The Ópata language, with the possible exception of the Jova dialect, were extinct by 1950.[3] During the 1993 census in Mexico, 12 persons claimed to be “Opata” speakers, but this is widely considered to be an error in the census count.

Professor Manuel García Madrid, an Opata from Sonora, has published a linguistic text on the Tehuima dialect. American linguistic anthropologist David L. Shaul has done extensive research and published much material on the Eudeve dialect. Field anthropologist Campbell Pennington researched and published much information on the Opatan peoples and their dialects during the latter part of their history.

Name

As the three Opatan groups lived adjacent to one another, Franciscan missionaries had by about 1800 lumped them together into one group they called "Opata."[8] Several Franciscan missionary records and subsequent anthropological accounts state that “Opata” was borrowed from a Pima Indian word meaning “enemy,” the name allegedly given by the northern and southern Piman peoples to their Opatan neighbors.
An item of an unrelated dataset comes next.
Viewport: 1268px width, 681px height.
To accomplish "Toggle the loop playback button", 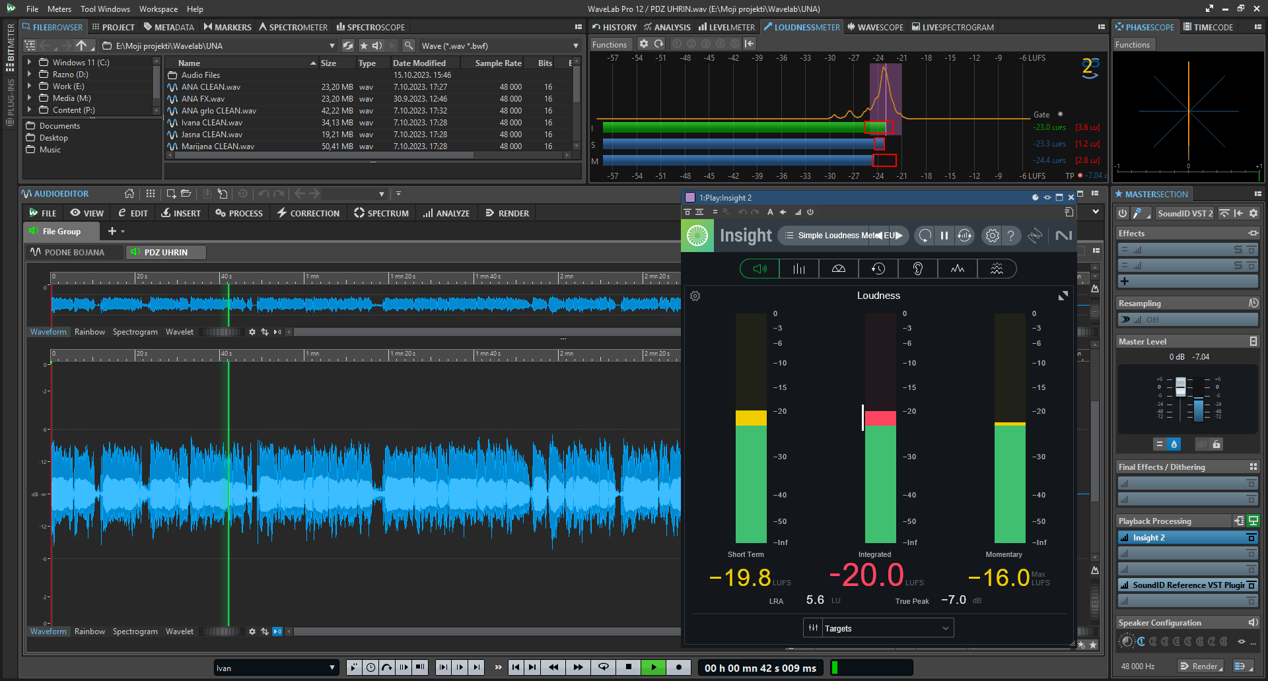I will (603, 667).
However, according to Opatan oral traditionalists, “Opata” is the name some Tehuima villages gave to themselves and means “iron people,” since iron ore was abundant in Opata territory, and Opata spear tips were made from iron ore. Thus, those Tehuima people were also known as “the iron spear people.” Some anthropological texts state that the “Opata” referred to themselves collectively in their own language as “Joylraua.” However, according to Opata oral traditionalists, Joylraua was the name of an ancient Eudeve village named after an honored chieftain of that village.

History

16th century

In the 16th century, Ópata may have entered Pima territory what is now Sonora from the northeast.[9] At the time of first contact with the Spanish in the mid-16th century, the Opatería was a land of "statelets," a number of independent, agricultural towns scattered up and down the inland valleys of the Sonora River (statelets: Corazones, Señora, and Guaraspi), Moctezuma River (statelets: Cumupa, Batuco, and Pinebaroca), Bavispe River (statelet: Sahuaripa), and Aros River (statelets: Paibatubo, and Oera). There were at least five Opata statelets, and four others which were either Opata, Pima, or mixed.[10] The statelets had populations of several thousand people, and consisted of towns surrounded by dispersed dwellings and irrigated cropland. The Opata grew corn, squash, beans, and cotton.[11] The Jova, however, were a more dispersed people, living in more rugged terrain, and depended more on hunting and gathering than the other Opata groups.[12]

The Opatas traded with other Indian nations (Concho, Zuni) to purchase turquoise in exchange for corn and cotton blankets. Animal skins and roots were acquired through trade with the Jano, Suma (mixed with Apache), Jumano (probably mixed with Apache and Comanche), Jocome, and Manso. Other items were traded with Yaqui, Mayo, and Seri, with whom they shared some fishing and hunting areas.[13]

17th and 18th centuries

Sisibotari ("The Great Lord") was a respected Jova chieftain known throughout Opata country who lived from the late 16th century to the mid-17th century. He served as a major intermediary between the Opatan peoples and the Spanish, which helped maintain peace between the two peoples during his time. Father Andrés Pérez de Ribas described Sisibotari, "He was handsome and still young, wore a long coat attached at his shoulder like a cape, and his loins were covered with a cloth, as was the custom of that nation. On the wrist of his left hand, which holds the bow when the hand pulls the cord to send the arrow, he wore a very becoming marten skin".[14]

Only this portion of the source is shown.